UNA IMAGEN DE LA BIENAL
Cuarenta y dos mujeres. Una junto a la otra. Sentadas, hieráticas, de frente y de espalda. No sonríen, no tienen sobre sí más que una camiseta blanca; nada de joyas, ni distintivos de ningún tipo.
¿Quiénes son?
Son la empleada y su empleadora pero, dispuestas así, ¿quién es quién?
¿Cómo saberlo? ¿Hay que saberlo?
Las artistas plásticas Ruby Rumié y Justine Graham planteaban dónde se conectan dos vidas, más allá del sello del estrato. La monumental instalación fotográfica Lugar común, que podía apreciarse en la Casa 1537, una casona colonial que seguramente tuvo infinidad de servidumbre y que sirvió como una de las sedes de la Bienal, parecía responder a una pregunta: ¿Cómo sería producir una imagen en la que dos personas, separadas por su condición de clase, tienen más cosas en común de las que creían? Me declaro parcial pues hice parte de la obra, así que ahí va mi respuesta. Tengo esa relación con mi nana, Alicia, una mujer que le consagró su vida a mi familia. Tiene 80 años y llegó a nuestra casa a sus 18. Nunca se casó, siempre ha estado allí, y enterró junto a mí a mis dos padres.
¿Qué más vínculo que ese? Allí estaba, expuesto en nuestra mirada, en esa segunda fila a la izquierda donde nos hallábamos. No era a las únicas a las que se nos descubría un cariño.
Las artistas proponían, así, una construcción de las relaciones desde una perspectiva con un matiz más subjetivo: el del afecto. Algo que el estudioso francés Marc Augé denomina antropología de lo cercano. Allí, el contacto entre estas dos personas se descubre capaz de borrar las barreras. Nada más conocido que el amor profundo de Matea por Simón Bolívar. Ayas, nanas, nannies o nodrizas han consagrado sus vidas a la crianza de los hijos de sus empleadores, incluso alcanzando, algunas, a ser consideradas más madres que las biológicas. Esa tensión, ese amor, intangible aunque real, se revela en estas imágenes poderosas.
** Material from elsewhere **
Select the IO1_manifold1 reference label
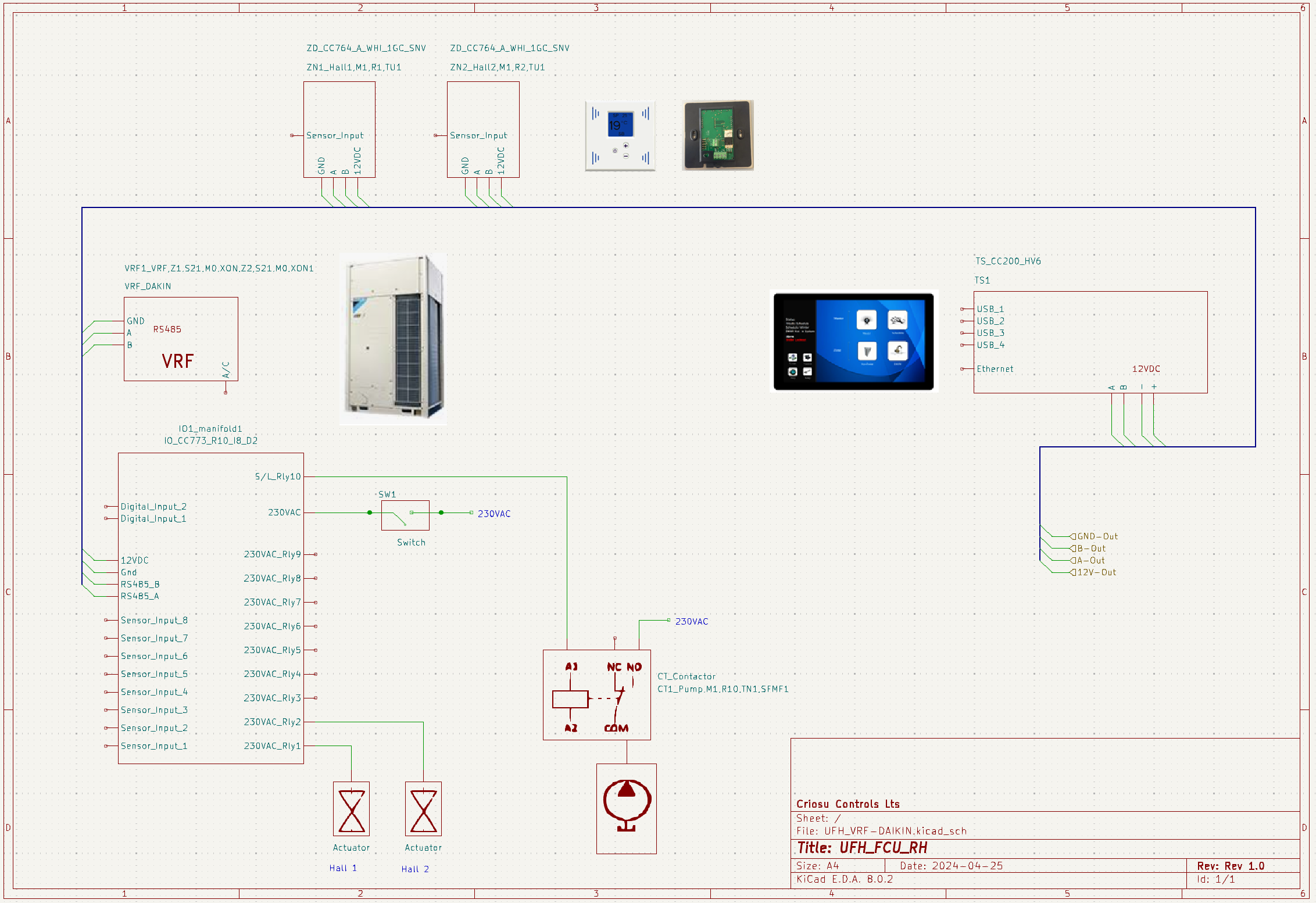Image resolution: width=1316 pixels, height=903 pixels. point(210,429)
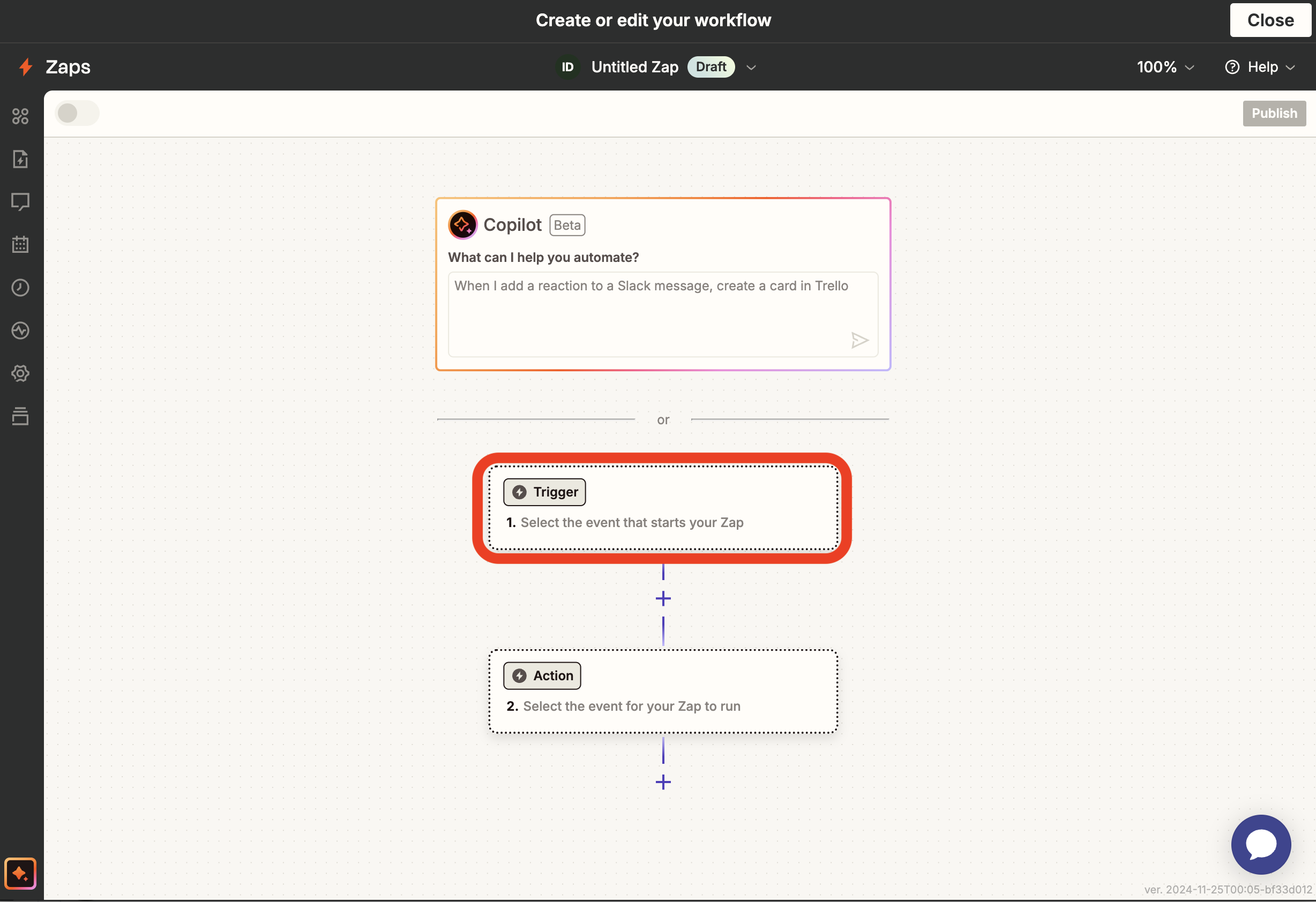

UN DIÁLOGO DE LA MANO DE UN DIRECTOR JAPONÉS
–De ahora en adelante dime papá a mí, no a él.
–¿Por qué?
–Porque así ha de ser.
–¿Por qué?
Ryota, el “nuevo” padre intenta que Ryusei le siga la cuerda. Puede tener seis años y ser muy vivaz, pero simplemente no lo puede entender. Será porque no es comprensible.
“Crecerán y cada día se parecerán más a su padre, que no eres tú. Y el dolor será mayor”, le había dicho a Ryota su propio padre. Hacía referencia al drama del intercambio de dos niños en el hospital al momento de nacer, trama de la película Like father like son, de Hirokazu Koreeda, merecedora del premio del jurado en Cannes el año anterior y premiada como la mejor película en la sección Gemas del FICCI. “Más vale que los separes ahora. Son niños, ya se aliviarán”, concluye el abuelo.